Herman Melville, Moby Dick, 1851

 Débordez ! cria Achab en secouant l'étreinte de son second. Paré, l'équipage !

En un instant la pirogue eut débordé près de la poupe.

 Les requins ! les requins ! cria une voix du hublot bas de la cabine, ô maître, mon maître, revenez !

Mais Achab n'entendit rien car à ce moment-là il élevait la voix et sa baleinière fila.

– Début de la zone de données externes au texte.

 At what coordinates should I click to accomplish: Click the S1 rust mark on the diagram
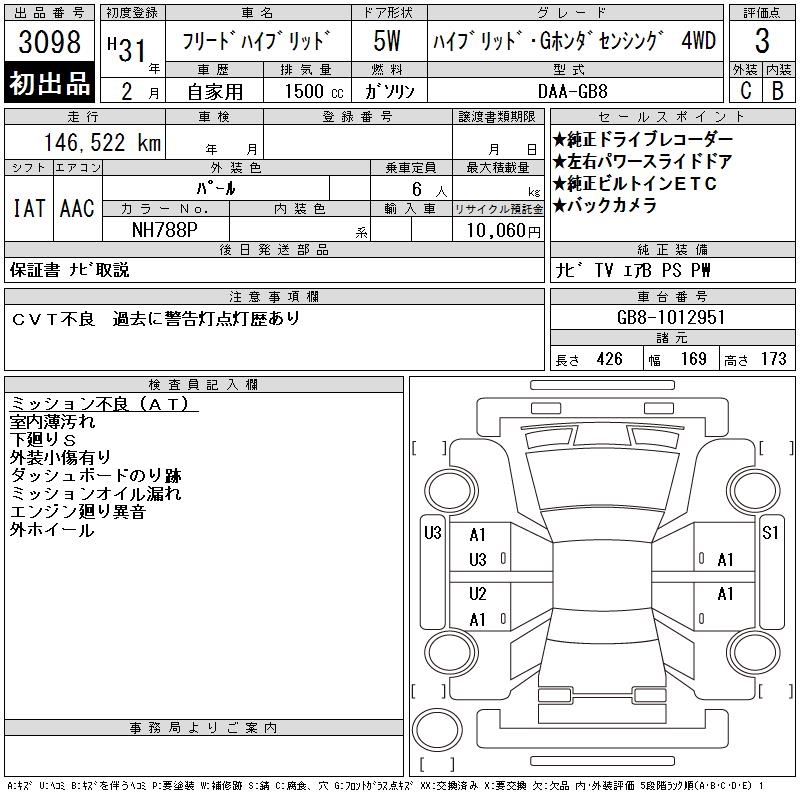click(x=770, y=532)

Pourtant la voix disait vrai. À peine la pirogue s'était-elle éloignée du navire, que de nombreux requins, émergeant semblait-il des eaux sombres sous la quille, vinrent méchamment mordre les pelles des avirons, chaque fois qu'elles plongeaient dans l'eau et c'est ainsi qu'ils accompagnèrent de leurs dents la baleinière. Ce n'est pas chose inhabituelle dans ces mers qui en sont infestées ; les requins parfois semblent avoir la même prescience que les vautours qui planent au-dessus des étendards des armées de l'Est en marche. Mais c'étaient les premiers squales vus par le Péquod depuis que la Baleine blanche avait été signalée. Était-ce dû à l'équipage des barbares à peau jaune tigre de l'équipage d'Achab, leur odeur musquée flattait-elle davantage l'odorat des requins, il est reconnu qu'ils y sont sensibles, était-ce pour une autre raison, toujours est-il qu'ils suivaient sa seule pirogue sans s'attaquer aux autres.

Herman Melville, Moby Dick, tr. Henriette Guex-Rolle, Paris :Garnier-Flammarion, 1989, chapitre 134, p. 564.